Identity and access management

One way of securing your multi-cloud deployment is through identity and access management (IAM). This helps to keep track of users and control access to certain data and services. It also makes life easier for IT managers to control user access to specific information across an organisation.

It essentially enables IT managers to allow users to access specific online resources like networks, storage systems, devices and more. it’s central to any directory service and helps strengthen the security of a deployment. 

Thanks to the wide variety of IT resources available, it has never been more important to have competent user management in a multi-cloud deployment to ensure the right people are accessing the right materials. Plus, by having greater control of user access, companies are able to operate more efficiently as many processes are automated instead of having to manually manage access to networks.

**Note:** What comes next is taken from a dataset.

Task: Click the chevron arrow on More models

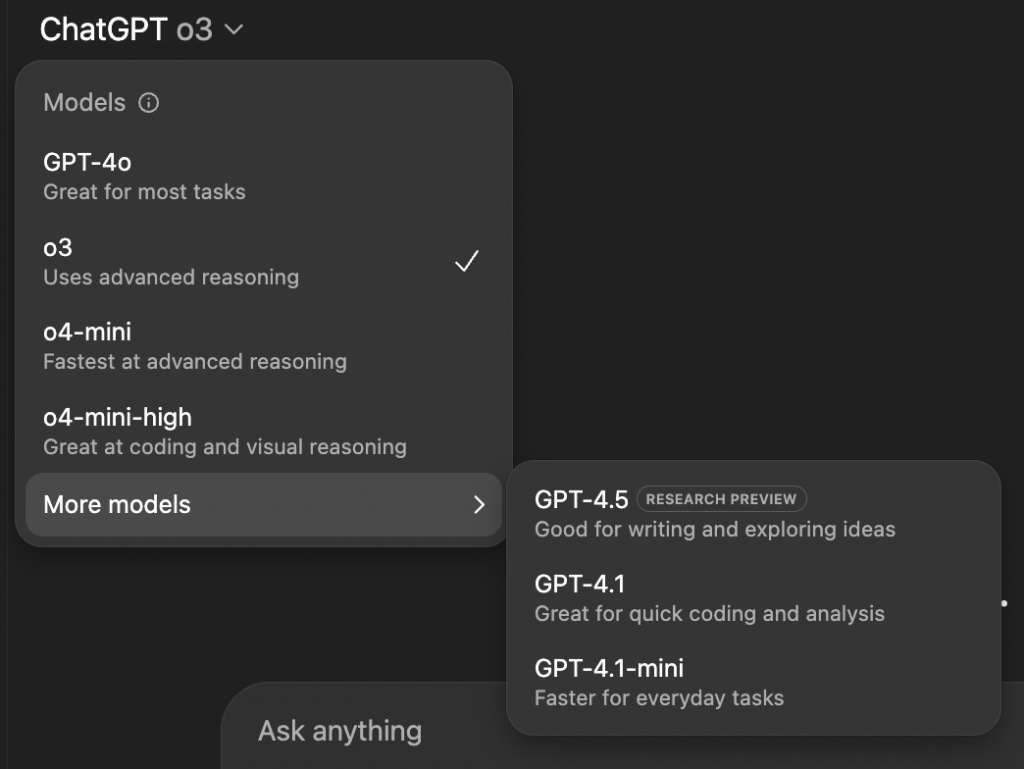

Regulations like GDPR also mean there is increased pressure to monitor and protect access to certain sensitive data. IAM is a great way to manage this risk and relatively low cost, meaning it’is accessible to companies of all sizes.

Identity as a service

When using IAM in the cloud, it can be complemented by using identity as a service (IDaaS) usually carried out by a third-party service provider. 

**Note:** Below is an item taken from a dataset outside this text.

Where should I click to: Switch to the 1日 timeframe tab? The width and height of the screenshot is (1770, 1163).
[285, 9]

By opting to use these kinds of third party solutions, enterprises are able to manage security risks and meet legal requirements with a service that can be scaled fairly simply and extensively if needed.

IDaaS has a number of core features which are common across many providers:

Multi-factor authentication

Multi-factor authentication (MFA), also known as two-factor authentication, is a way of confirming a user’s identity by requiring two or more verification factors to gain access to an online resource. It’s more secure than just having a username or password as it requires extra identifying information.

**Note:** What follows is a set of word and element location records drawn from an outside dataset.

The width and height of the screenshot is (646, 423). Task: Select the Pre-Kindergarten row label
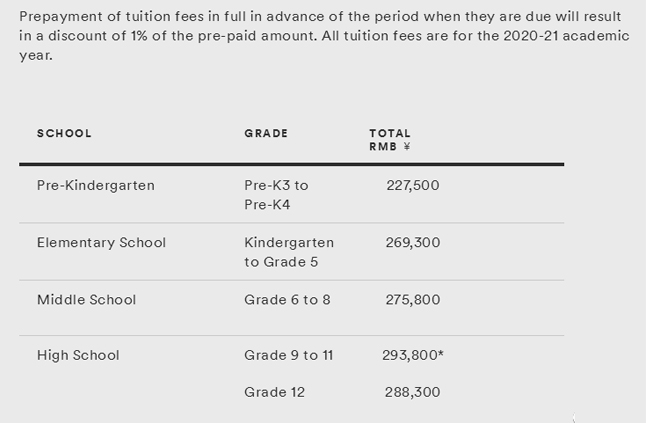[x=95, y=185]
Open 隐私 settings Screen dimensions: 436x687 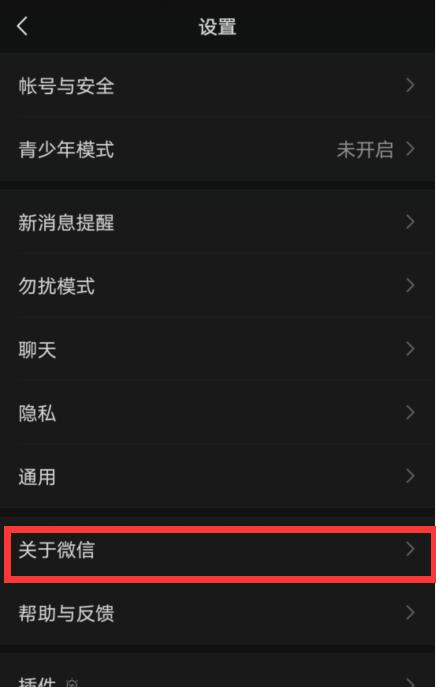(217, 413)
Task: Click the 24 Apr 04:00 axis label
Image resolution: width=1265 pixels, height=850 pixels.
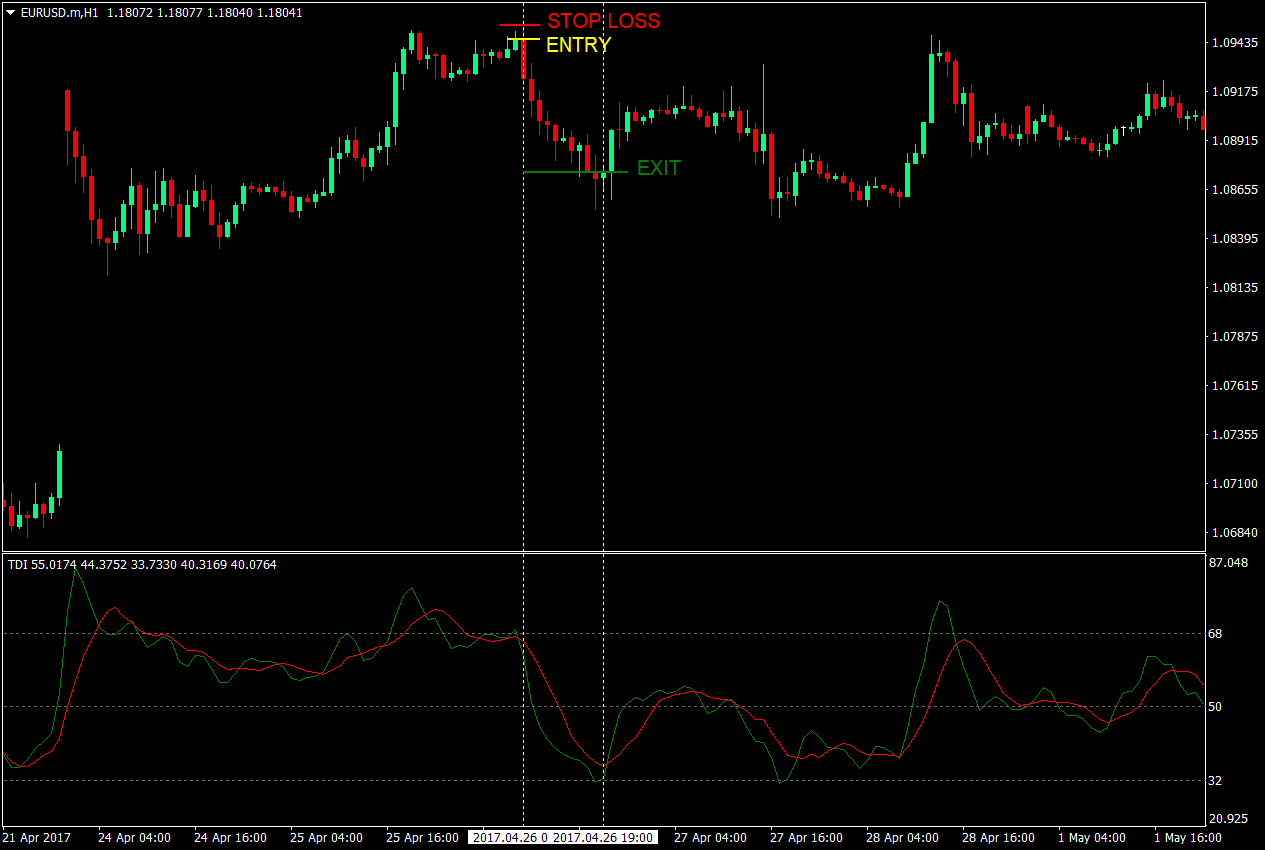Action: [135, 838]
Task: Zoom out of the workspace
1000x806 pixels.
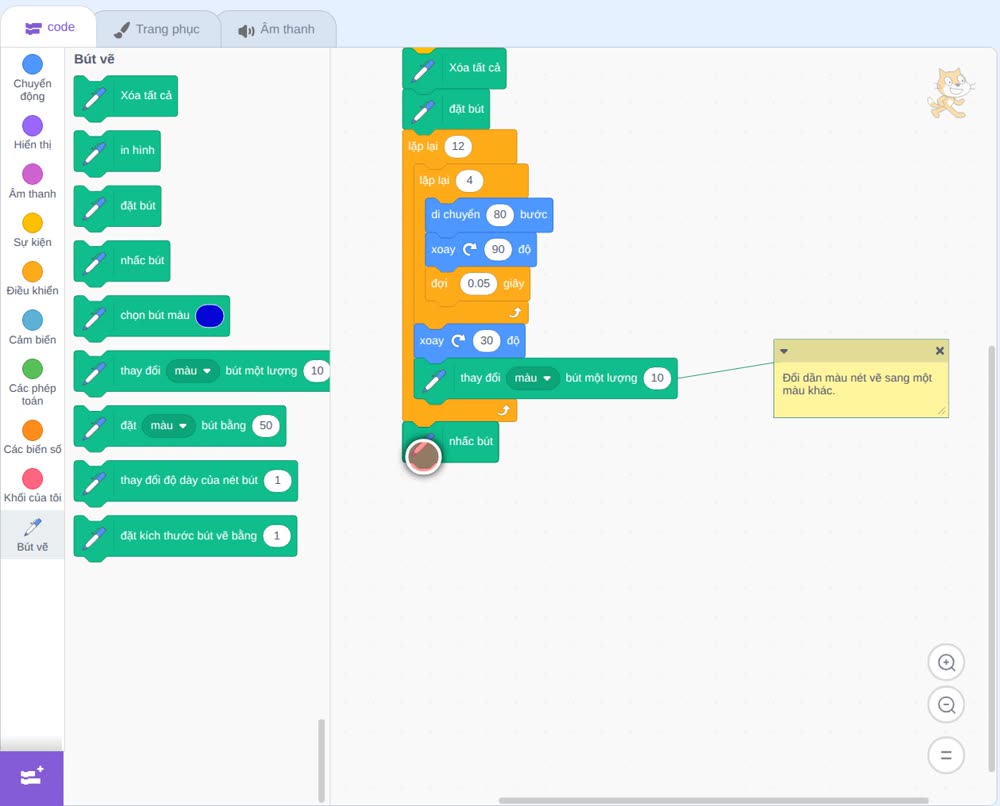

Users must have a combination of a password and something in their physical possession like a mobile phone, token keyring, or a form of biometric technology in order to gain access to an online resource.

This is a core component of IAM and helps decrease the risk of successful cyber attacks and is essential for multi-cloud deployments.

Biometrics

Biometrics uses a person’s physical attributes for identity confirmation. The most common real-world examples of this would be fingerprint unlocking on smartphones and laptops, as well as facial recognition tech like Apple’s FaceID. This also applies to retina recognition, full facial recognition, hand or even DNA usage.

This gives your deployment additional security as a user has to be physically present to gain access to the system using their biometrics and underlines the reliability of this form of authentication as it’s based on unique data.

Single Sign-On (SSO)

Single sign-on (SSO) allows users to log into one application and then be given access to other designated applications. It helps provide a seamless experience to users as they don’t have to constantly log into different services or applications and reduces the friction involved.

An example of this is Google services where by signing into your Google account you can then access Gmail, Youtube, Drive and more without having to sign in each time.

If a cloud deployment is located on different platforms, it will help users if they don’t have to use too many usernames and passwords to access certain services. By having SSO, username and password sprawl can be reduced while improving the security at the same time. As it’s harder for credentials to be compromised, there will be less of a need for multiple usernames and passwords across the services a business provides.

Making the right choice

The way businesses choose to secure their multi-cloud deployments will vary depending on how the organisation’s environment is set out and who should be able to access different parts of it.

Having the right tools in place ensures the correct security is implemented within an organisation with multiple cloud platforms. Plus, it’s a good way to reduce complexity across a deployment and by centralising the security, businesses can ensure employees or users only have access to the information they are supposed to and respect data compliance rules.